The classic example I give is of the Harry Potter books. When Hollywood made the movies based on the books, do you think they did so without asking J.K. Rowling? I live in Orlando, home of theme parks like Universal which has a section dedicated to the boy wizard. In 2011, The Wizarding World of Harry Potter boosted the theme park’s revenue by 8.2% to $393 million. There are plans to expand the park next year. Do you think Ms. Rowling just gave away the rights to her work? Every toy wand, Halloween costume, DVD sale, etc. means more money in her pockets. That is the power of licensing and copyright. Imagine if she had given away her copyright and companies made millions of dollars from her work and did not have to give her a single dime!
Notice also, in the example above, how they are willing to undercut another photographer who might charge less. This is another sign of unprofessionalism. Only you can know what your business costs are. How much does it cost to keep the lights on and feed your family? That varies from person to person. If you charge less than normal, you are in essence making less than what it takes to pay your bills. How can you expect your business to survive? Read my post on figuring out what to charge.
Here is another photographer who is giving away his copyright. Let’s take the last example of “Shoot the Band”. OK, I’m in a band and hire him to take our photograph for some promotional items. It goes on our website and flyers we post around town. The marketing attracts people to our concerts which means more money for us. We release a CD and use the images on the cover. That’s more revenue for us and none for him. Let’s say we make it big and sign a big record contract. We use the images on the new CD. The pictures are used in Rolling Stone magazine (which makes money from subscriptions and news stands). Again, money for us, money for the magazine and NOTHING for the photographer.

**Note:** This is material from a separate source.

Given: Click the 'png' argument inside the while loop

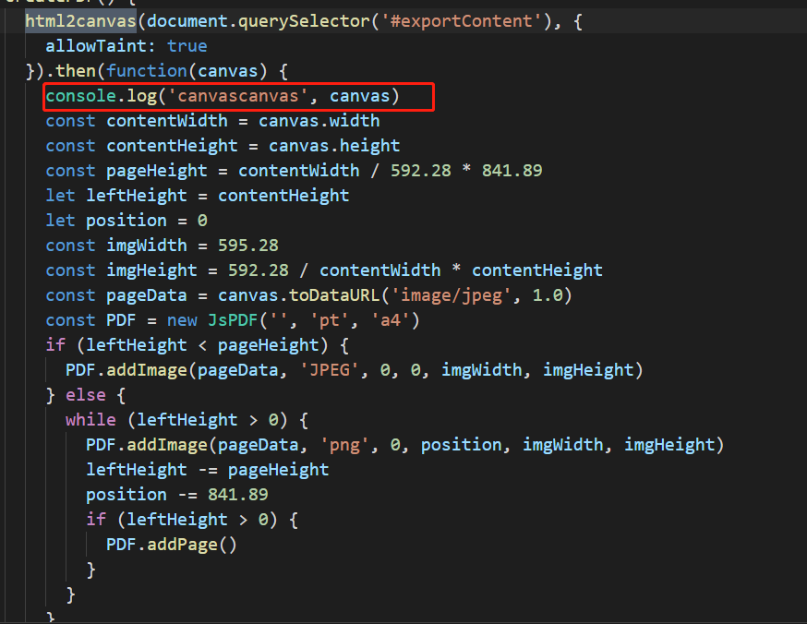Looking at the screenshot, I should tap(343, 444).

Are you familiar with the album cover of Maroon 5′s “Hands All Over”? Here’s the story: a 19-year old took that picture. The band’s management found it on Flickr and contacted her. They did a reshoot based on the photo and viola! She’s gone on to do major shoots for clients like Elle. But let’s say it had worked out a little differently. Let’s pretend she took that photo for a little-known band called Maroon 5. The band makes it big and uses the photo on an album cover that sells millions of copies. If she had given away her copyright, she would not be entitled to any further compensation.

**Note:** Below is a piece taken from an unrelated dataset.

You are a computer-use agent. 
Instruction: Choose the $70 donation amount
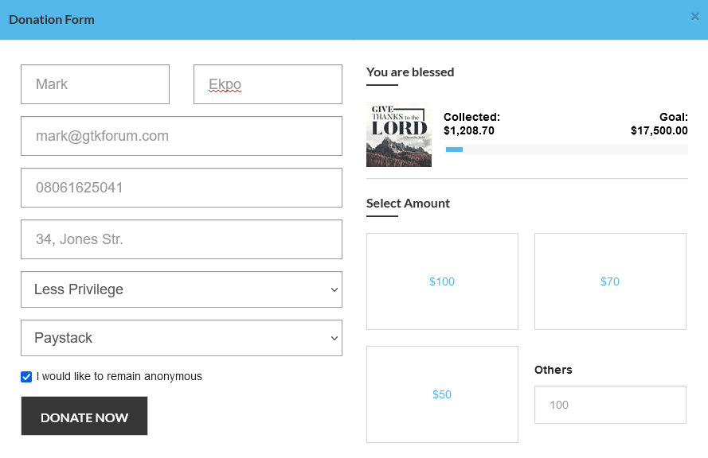(610, 281)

Remember, when you download a song, buy a DVD or book you don’t own that work. You are purchasing a license for personal use. If you want to profit from it; like using a song in a YouTube video, charging people to watch a movie or making a film based on a book, you have to pay the artist.

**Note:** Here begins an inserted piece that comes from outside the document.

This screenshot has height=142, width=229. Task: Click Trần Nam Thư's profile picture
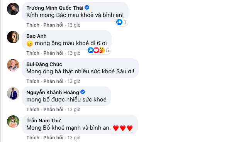point(13,122)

Look, it comes down to getting paid for your work. You go to work Monday through Friday, 9-to-5 and you get a paycheck. That’s fair, right? So why would a photographer not want to get paid for their work? The more money someone makes from your work, the more you can charge. You are not only leaving money on the table but you are degrading the industry. Clients like Applebee’s will expect “free” photos. Perhaps you heard about how the National Association of Realtors asked renowned blogger and educator David Hobby for free photos. It cheapens photos and trains the general public to devalue the work. I can’t tell you how many times a client has asked or argued over why they can’t use my photos for whatever purpose they want. They say “well the other photographer just gave me all the images on a disk and let me do whatever I want with them”. That is the difference between a pro and an amateur. A pro knows that being a professional photographer isn’t just about taking pictures. It’s a business and you have to know about pricing, licensing, copyright, insurance, taxes, marketing, etc.
When you shoot for a client you have to specify how they can use the images. Can they post it on social media? Can they take it to Walgreens to make prints? Is it personal use or will they profit from the work?
Protect your copyright. It’s worth something.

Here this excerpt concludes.